Hi all, I am new to this site so please bear with me. I have a 2002 Cadillac DTS and I need to have my front shock/struts replaced. I believe the rears need to be replaced also, but Im going to do the fronts first. The car has close to 90,000 miles and I am almost positive its the original parts. I have already had to get 2 new rims due to the bad suspension. I know a mechanic that is willing to do the work for me. He is going to do it at his home and told me all I need to do is provide the parts. Thats where I am running into a problem. I am searching online to find the replacement front shocks/struts, and I not seeing what I need. Anyone have any ideas where I should look online, or somewhere to get the parts? Thanks alot any help is greatly appreciated.

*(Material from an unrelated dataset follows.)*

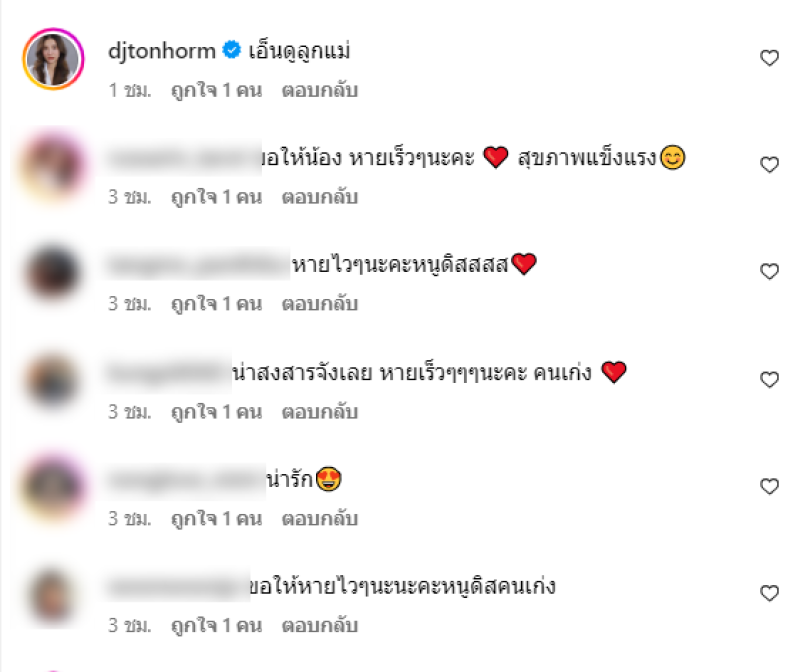This screenshot has width=800, height=672.
Task: View likes on the น่ารัก comment
Action: [x=216, y=518]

You are facing a repair decision that has to be influenced by the "how long do you intend to drive the vehicle?" question.

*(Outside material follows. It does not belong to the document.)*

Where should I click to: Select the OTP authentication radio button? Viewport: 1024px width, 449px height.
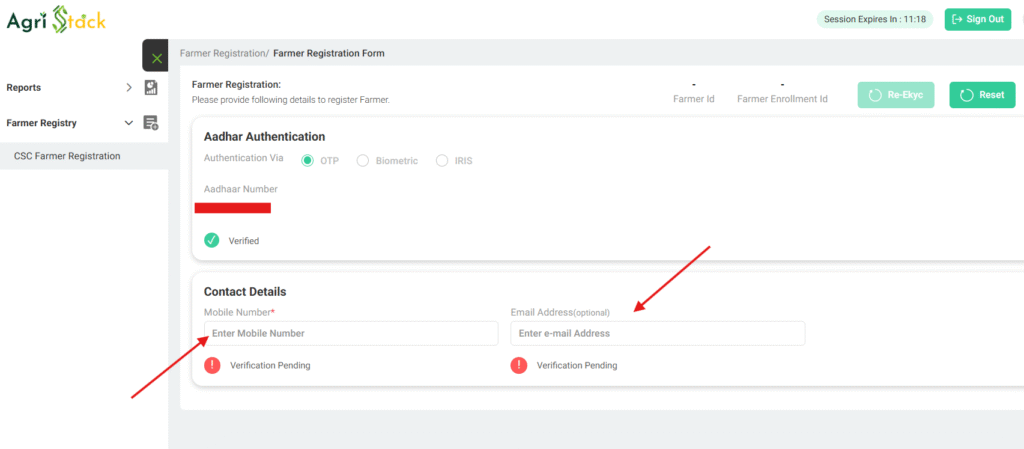point(308,160)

If you are willing to pay the price for OEM replacement parts, one supplier I have used is:
2001 N.W. 13th St.
Gainesville, FL 32601
Bill, Marty, Chris (and possibly others)
Have your VIN available and mention that you are asking for web-sales price quotes.

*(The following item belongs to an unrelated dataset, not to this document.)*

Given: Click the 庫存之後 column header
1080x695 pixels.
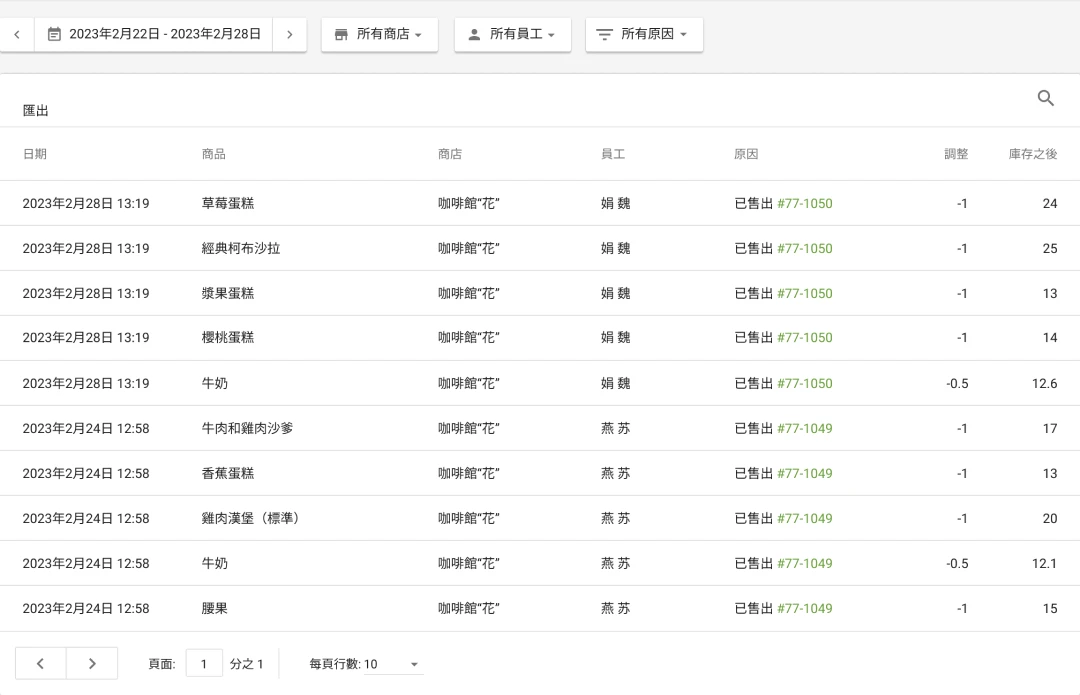Looking at the screenshot, I should point(1032,154).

If you are searching for aftermarket (non EOM) replacement parts, I can't provide any guidance.
Automobile(s): 2002.5 F55 STS, 2014 Explorer XLT 4WD
MD Eastern Shore
Re: 2002 Cadillac DTS shocks/struts
Jim, Brasington Cadillac/Saab has closed their dealership and merged with Palm Chevrolet in Gainesville. All else remains about the same except the address.
My stepdaughter lives in Gainesville....was there for Christmas......stopped by Palm. A black loaded STS nose to nose with a black loaded Corvette on the showroom floor. Nice guys in parts. They do a huge CF business.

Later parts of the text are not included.